[Start of Attachment]
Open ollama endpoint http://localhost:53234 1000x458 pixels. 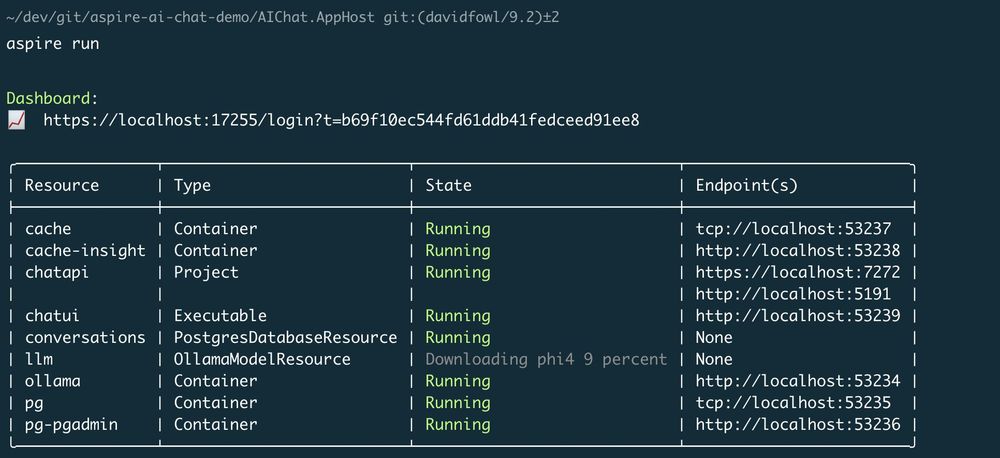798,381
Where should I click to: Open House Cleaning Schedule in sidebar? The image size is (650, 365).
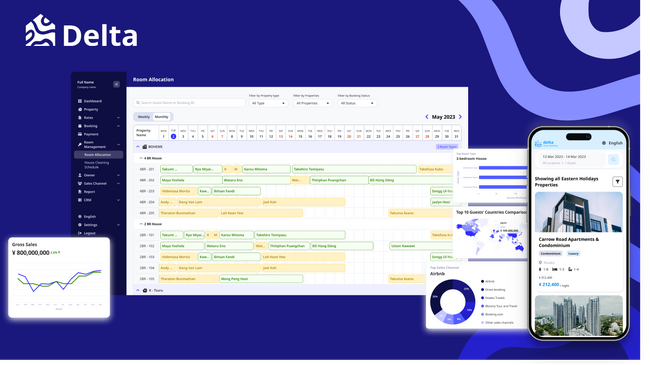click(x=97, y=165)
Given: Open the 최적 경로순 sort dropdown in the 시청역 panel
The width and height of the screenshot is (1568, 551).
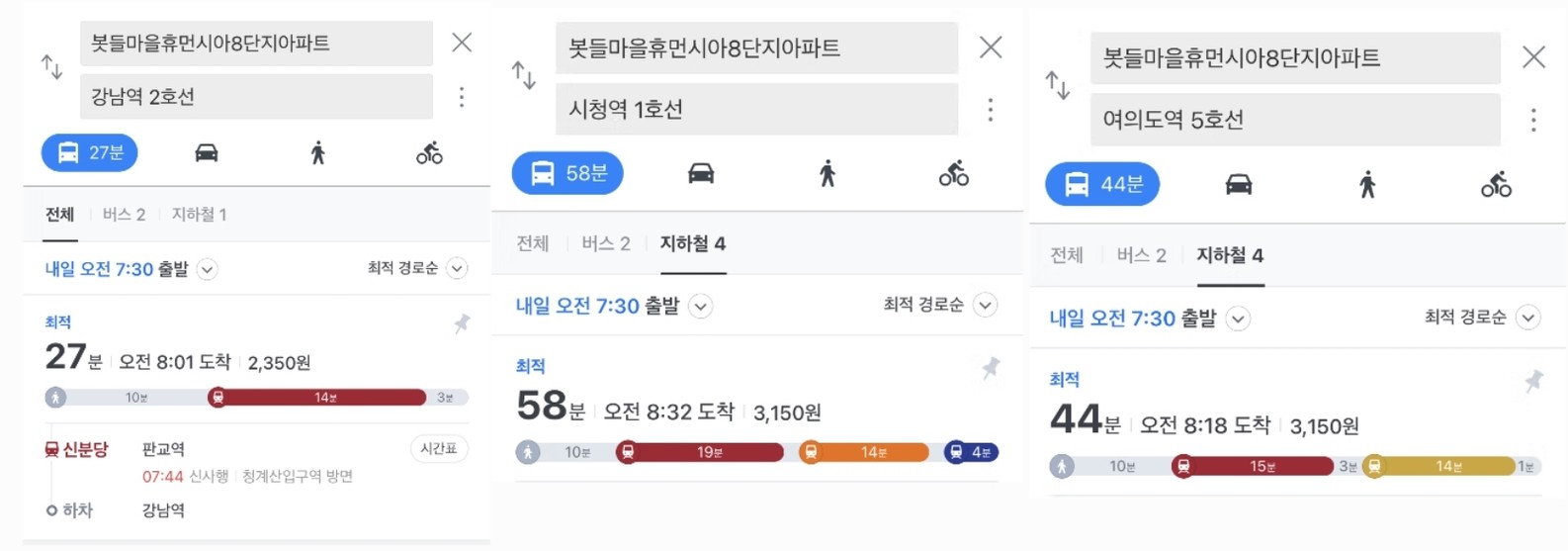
[End of Attachment]
[Start of Attachment]
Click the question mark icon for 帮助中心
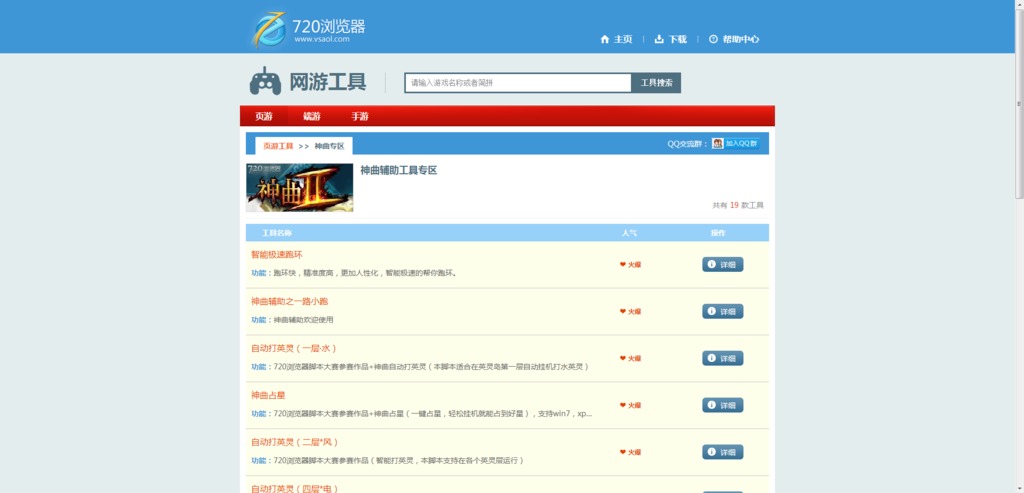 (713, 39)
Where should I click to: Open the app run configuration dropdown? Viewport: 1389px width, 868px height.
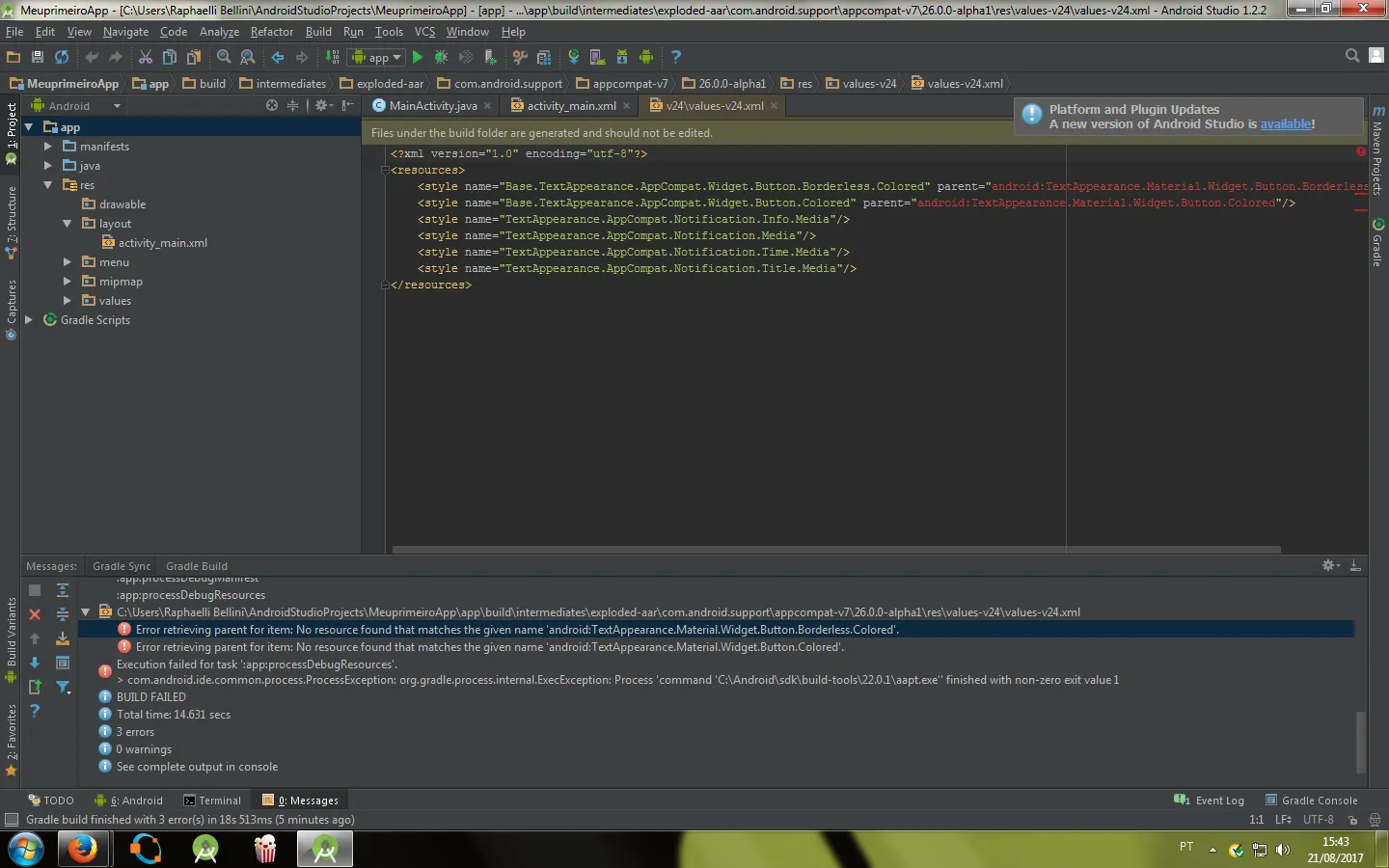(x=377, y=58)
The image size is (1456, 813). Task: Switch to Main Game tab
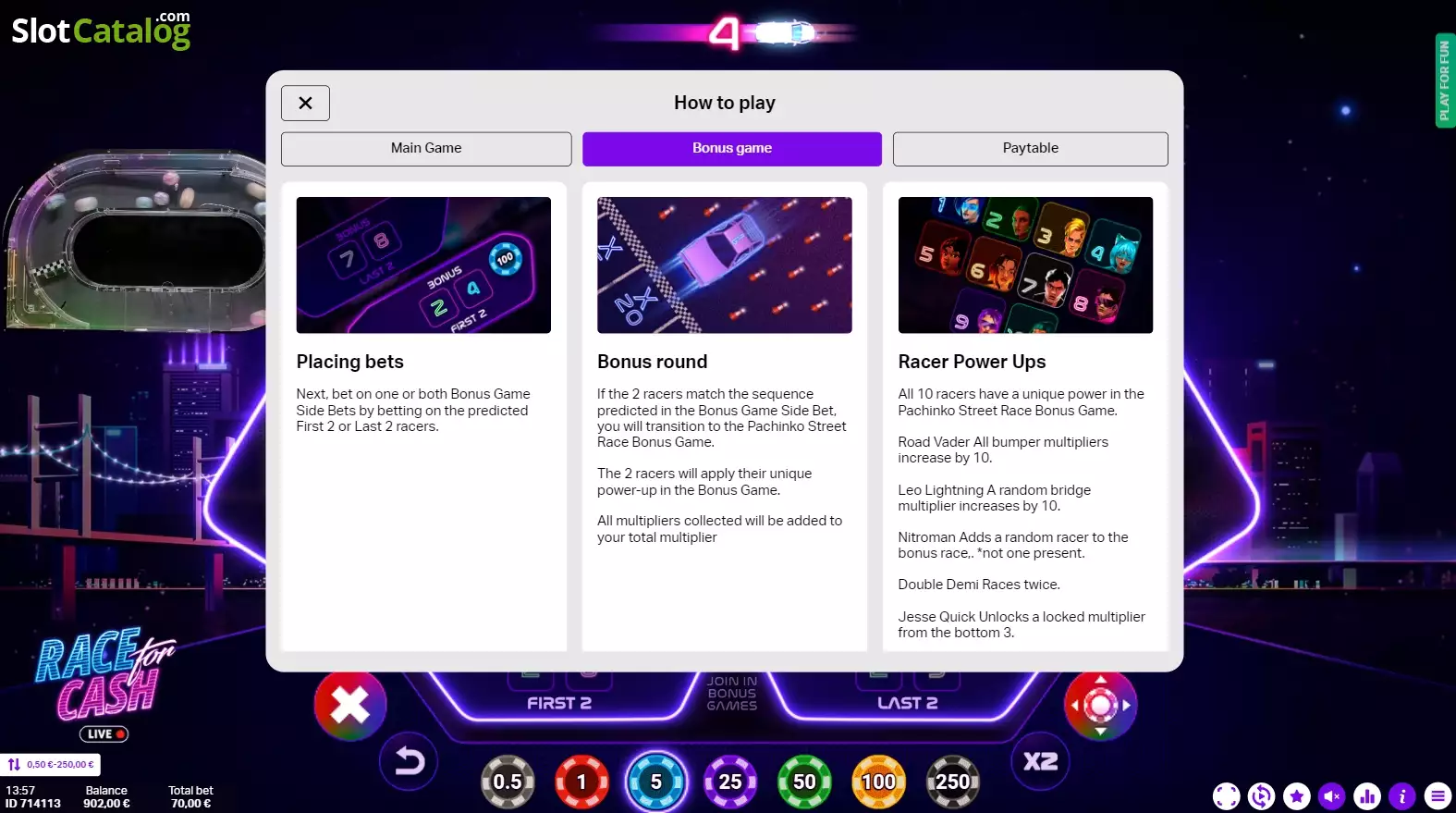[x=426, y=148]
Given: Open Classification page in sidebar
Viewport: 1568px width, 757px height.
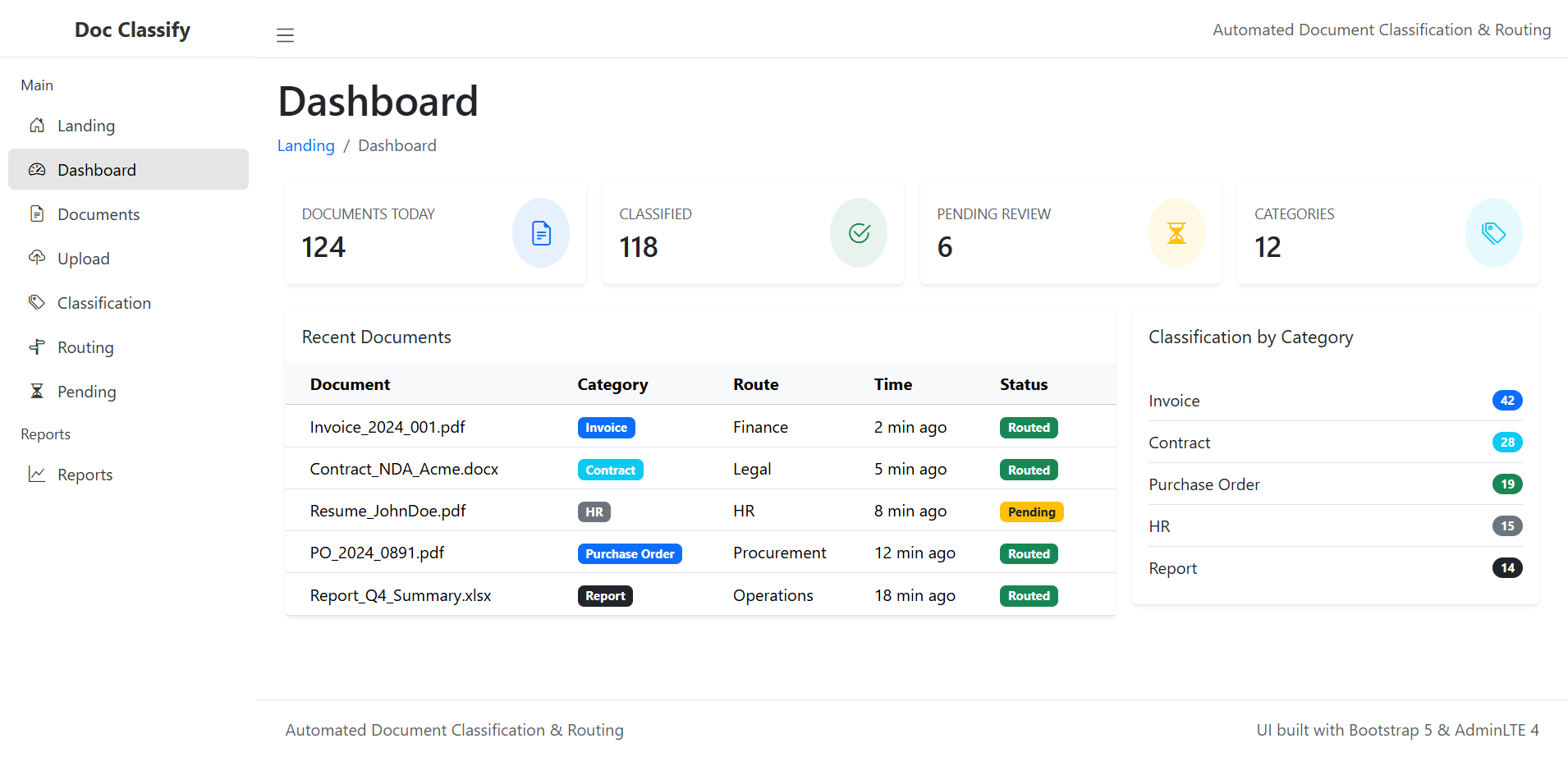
[End of Attachment]
Exercise goal: Please go line by line through the records above, copying each one that holds the string "Given".

Exercise output:
Given: Open the 최적 경로순 sort dropdown in the 시청역 panel
Given: Open Classification page in sidebar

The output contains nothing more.